Carry on the review of Samira Abbassy's exhibition from its final sentence.

> **TEXT**

┌──

Thursday, 28 August 2025

Dialogical Narratives

at Elizabeth Moss Gallery

Samira Abbassy, Nocturnal Bird Spirit, Collage, acrylic, gouache on board, 11 x 14 in, 27.9 x 35.6 cm. Courtesy the artist, Elizabeth Moss Gallery and Whitehot Magazine.

by Noah Becker, Whitehot Magazine

Samira Abbassy was born in Ahwaz, Iran in 1965. When she was a child, her family moved to London. Her early days—settling into new surrounds—would be deeply influential on her poetic, symbolic and surreal paintings. She graduated from Canterbury College of Art, and started showing her works in London. At this early stage of her career, she already had a distinctive style.

It was in 1998 that Abbassy decided to tackle the monolith that is New York. During this phase of her career the Elizabeth Foundation for the Arts and the EFA Studio Center were both developed with her assistance. This gave her a foothold in the upper echelons of the New York art world.

Major museums came calling—the Metropolitan, the British Museum—her works were internationally collected.  Abbassy’s paintings fit into the canon of art history with museum artists like Paul Klee, Odilon Redon, Theodore Gercault and Jacob Lawrence. These are quiet artists who prefer to immerse viewers in color and unlock private spaces full of symbolism and mystery. Her latest exhibition at Elizabeth Moss Gallery invites us into that world.

The influence of 19th century Qajar Court paintings has played a big role in her work for over 30 years but Abbassy also has European aspects to her style—images of figures and animals caught in symbolic transformation.

The works also call to mind the visions of Odilon Redon, whose mysterious hybrids and spectral presences carried the aura of dreams. Abbassy, too, works with ambiguity and archetype, but her vocabulary is distinctly her own: at once Persian, diasporic, and rooted in the fluid currents of New York.

Abbassy’s painting titled Ensouled shows a figure looking somewhat confrontationally at the viewer. Flowing transparent clouds with delicate line work enhances the feeling of this lone figure, who seems to be stoically standing in a garden with birds and flower bushes. The sky is swirling, almost into shapes evocative of faces in the clouds.

The plants have a decorative function in the picture, with birds fluttering with movement and life within the arrangement of the flowers and leaves. A large pointing finger enters from the right side in an almost condemning gesture from the heavens. This sense of potential doom and monumentality adds a great deal of mystery and drama to these works.

There is an innocence in her compositions not unlike Henri Rousseau's surreal yet dream-like canvasses. The figures and hybrid figures connect with this lush dreamy environment, inviting us to address the history of dreaming and the history of visionary art.

└──

Word and element location records

┌──

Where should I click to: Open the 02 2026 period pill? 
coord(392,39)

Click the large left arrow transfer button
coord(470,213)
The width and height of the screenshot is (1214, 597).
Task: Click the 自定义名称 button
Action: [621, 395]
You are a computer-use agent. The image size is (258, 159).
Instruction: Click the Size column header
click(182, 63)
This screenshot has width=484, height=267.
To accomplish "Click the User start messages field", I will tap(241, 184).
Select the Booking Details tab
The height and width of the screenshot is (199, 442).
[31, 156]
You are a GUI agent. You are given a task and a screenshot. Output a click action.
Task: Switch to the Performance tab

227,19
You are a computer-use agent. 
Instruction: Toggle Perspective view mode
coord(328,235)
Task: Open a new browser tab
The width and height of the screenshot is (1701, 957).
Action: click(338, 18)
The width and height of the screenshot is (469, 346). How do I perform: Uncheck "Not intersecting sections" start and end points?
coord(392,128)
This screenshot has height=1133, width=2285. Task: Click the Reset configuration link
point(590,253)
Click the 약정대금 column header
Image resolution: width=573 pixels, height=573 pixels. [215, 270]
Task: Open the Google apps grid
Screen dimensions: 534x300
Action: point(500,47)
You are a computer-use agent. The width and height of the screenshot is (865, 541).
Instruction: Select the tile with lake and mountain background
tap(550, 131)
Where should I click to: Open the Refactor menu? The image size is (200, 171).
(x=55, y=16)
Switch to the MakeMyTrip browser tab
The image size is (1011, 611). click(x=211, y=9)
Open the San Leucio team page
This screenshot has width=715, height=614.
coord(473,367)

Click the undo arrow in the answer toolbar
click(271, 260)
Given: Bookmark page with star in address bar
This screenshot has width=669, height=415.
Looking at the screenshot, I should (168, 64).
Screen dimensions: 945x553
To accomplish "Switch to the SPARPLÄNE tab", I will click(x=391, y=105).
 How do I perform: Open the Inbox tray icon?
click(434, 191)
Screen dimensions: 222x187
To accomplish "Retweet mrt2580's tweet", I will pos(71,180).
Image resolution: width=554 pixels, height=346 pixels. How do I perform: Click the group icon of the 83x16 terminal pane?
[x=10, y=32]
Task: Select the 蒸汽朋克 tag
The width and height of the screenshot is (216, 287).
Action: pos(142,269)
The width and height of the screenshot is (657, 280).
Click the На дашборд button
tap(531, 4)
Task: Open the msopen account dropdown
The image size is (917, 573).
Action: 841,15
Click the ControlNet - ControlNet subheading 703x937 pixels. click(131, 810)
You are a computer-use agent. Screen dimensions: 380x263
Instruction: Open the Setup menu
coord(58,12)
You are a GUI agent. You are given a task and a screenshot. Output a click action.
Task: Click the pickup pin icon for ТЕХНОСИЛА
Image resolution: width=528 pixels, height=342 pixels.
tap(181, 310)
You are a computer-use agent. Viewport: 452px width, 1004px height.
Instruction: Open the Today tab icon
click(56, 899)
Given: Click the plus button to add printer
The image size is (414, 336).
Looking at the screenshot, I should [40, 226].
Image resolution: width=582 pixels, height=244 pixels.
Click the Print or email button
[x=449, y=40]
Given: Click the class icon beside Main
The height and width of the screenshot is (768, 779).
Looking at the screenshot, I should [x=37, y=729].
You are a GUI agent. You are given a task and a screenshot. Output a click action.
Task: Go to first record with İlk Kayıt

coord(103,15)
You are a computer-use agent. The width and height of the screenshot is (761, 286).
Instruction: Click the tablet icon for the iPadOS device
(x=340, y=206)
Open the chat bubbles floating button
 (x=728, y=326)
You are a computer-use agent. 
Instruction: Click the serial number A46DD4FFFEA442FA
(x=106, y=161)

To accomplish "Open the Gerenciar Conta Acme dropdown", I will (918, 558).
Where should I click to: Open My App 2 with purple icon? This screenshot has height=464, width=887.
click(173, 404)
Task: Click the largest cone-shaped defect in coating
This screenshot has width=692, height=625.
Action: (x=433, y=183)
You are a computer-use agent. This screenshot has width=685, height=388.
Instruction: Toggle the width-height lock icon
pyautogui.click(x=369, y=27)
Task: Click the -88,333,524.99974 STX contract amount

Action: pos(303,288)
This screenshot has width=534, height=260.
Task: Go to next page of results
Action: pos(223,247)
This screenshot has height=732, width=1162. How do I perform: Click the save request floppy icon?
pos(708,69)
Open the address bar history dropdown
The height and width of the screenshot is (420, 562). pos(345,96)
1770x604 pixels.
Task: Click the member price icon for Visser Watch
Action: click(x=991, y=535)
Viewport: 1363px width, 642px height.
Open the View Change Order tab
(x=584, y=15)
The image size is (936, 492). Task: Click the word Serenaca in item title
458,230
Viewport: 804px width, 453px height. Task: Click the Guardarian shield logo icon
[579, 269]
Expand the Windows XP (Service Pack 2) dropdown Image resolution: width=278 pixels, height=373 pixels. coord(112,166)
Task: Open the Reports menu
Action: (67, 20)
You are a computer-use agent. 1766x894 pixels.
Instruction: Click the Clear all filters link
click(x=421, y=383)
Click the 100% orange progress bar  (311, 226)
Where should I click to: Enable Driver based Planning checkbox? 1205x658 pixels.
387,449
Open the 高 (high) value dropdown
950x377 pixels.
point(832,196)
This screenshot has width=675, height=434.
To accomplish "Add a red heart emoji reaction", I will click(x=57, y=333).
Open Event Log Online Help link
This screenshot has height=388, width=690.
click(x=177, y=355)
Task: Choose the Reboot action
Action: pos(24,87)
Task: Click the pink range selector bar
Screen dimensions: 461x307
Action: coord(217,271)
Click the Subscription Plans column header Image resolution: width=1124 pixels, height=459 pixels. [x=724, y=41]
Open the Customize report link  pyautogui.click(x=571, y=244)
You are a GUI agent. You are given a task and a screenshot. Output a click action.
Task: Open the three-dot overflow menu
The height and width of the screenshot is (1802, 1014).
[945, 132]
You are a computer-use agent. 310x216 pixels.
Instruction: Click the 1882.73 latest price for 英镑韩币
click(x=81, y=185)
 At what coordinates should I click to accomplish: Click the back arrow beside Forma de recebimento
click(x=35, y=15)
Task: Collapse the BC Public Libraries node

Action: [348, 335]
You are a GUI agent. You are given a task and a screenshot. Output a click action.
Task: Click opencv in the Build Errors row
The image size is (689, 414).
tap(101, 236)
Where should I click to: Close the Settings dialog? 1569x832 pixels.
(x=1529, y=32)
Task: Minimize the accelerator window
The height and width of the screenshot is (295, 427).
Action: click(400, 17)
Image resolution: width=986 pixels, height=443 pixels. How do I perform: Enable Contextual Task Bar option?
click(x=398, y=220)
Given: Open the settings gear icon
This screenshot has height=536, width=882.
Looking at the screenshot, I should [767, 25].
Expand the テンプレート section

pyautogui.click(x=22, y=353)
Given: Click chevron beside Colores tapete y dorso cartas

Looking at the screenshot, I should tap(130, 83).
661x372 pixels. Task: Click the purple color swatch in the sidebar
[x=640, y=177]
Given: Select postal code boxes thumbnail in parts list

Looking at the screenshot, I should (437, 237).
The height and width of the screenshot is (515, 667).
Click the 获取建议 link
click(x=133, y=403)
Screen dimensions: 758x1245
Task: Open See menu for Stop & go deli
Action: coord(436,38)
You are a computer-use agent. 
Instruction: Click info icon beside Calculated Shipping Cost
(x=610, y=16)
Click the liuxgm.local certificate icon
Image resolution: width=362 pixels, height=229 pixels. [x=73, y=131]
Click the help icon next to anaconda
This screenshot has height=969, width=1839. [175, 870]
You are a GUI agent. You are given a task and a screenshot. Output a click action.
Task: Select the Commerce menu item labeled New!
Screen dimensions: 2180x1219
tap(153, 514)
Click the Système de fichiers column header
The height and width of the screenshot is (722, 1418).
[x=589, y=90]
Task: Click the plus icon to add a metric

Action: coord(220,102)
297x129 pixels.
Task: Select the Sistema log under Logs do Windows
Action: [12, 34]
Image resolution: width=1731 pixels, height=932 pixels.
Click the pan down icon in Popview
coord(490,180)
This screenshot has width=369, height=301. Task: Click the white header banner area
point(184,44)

└──

> **SOLVED PROBLEM**
Abbassy plays with scale like Rousseau, forwarding themes of the sublime and the terrifyingly beautiful yet uncontrollable monumentality of the natural world.

The figures and their oddities rebel against the idealized 19th century Qajar Court paintings the artist cites as a major influence. But Abbassy's use of rich colors relates nicely to Qajar paintings but updates the palette to a more modern sensibility.

The painting "There are no Demons when You are Self Possessed", has a wonderful reddish-brown glow, almost a rose colored ground - contrasting with a turquoise blue sky. This color combination is a rich backdrop to the mysterious communication floating in the air from the three-horn human-like figure on the right.

The horned figure on the right of the picture stands above another figure partly swaddled in a blanket with exposed breasts. The bare-chested figure observes the horned figure as it communicates silent messages into the landscape and towards a half-human half-bird sitting in a tree.

Is the figure a demon? A potent symbol of the nocturnal shadow world, communicating with the bird figure through a secret means of communication? Or does it symbolize a friend to the figure on the reddish ground? Perhaps the horned figure is a fertitly goddess? This sort of wonderful incoherance is what dreams are about and is the stongest aspect of Abbassy's work.

Second Moon #3, shows nocturnal swimmers but the swimmers are almost drowning each other. Hands frantically clasped over mouths in a psychic battle for air amongst the waves. Are these different people or a multiple of the dreamer? It could be the artist as a multiple self portrait as she submerges and battles with herself in the dream-nightmare?

I found this piece to be loaded with ambiguity and deeply charged emotionally.

When we get to Ocean Series #4, the mood is similar but not of a frantic swimming scene. This piece is more about drifting in the tides, accepting one's fate and allowing the intense blue waves to carry the protagonists wherever they might end up.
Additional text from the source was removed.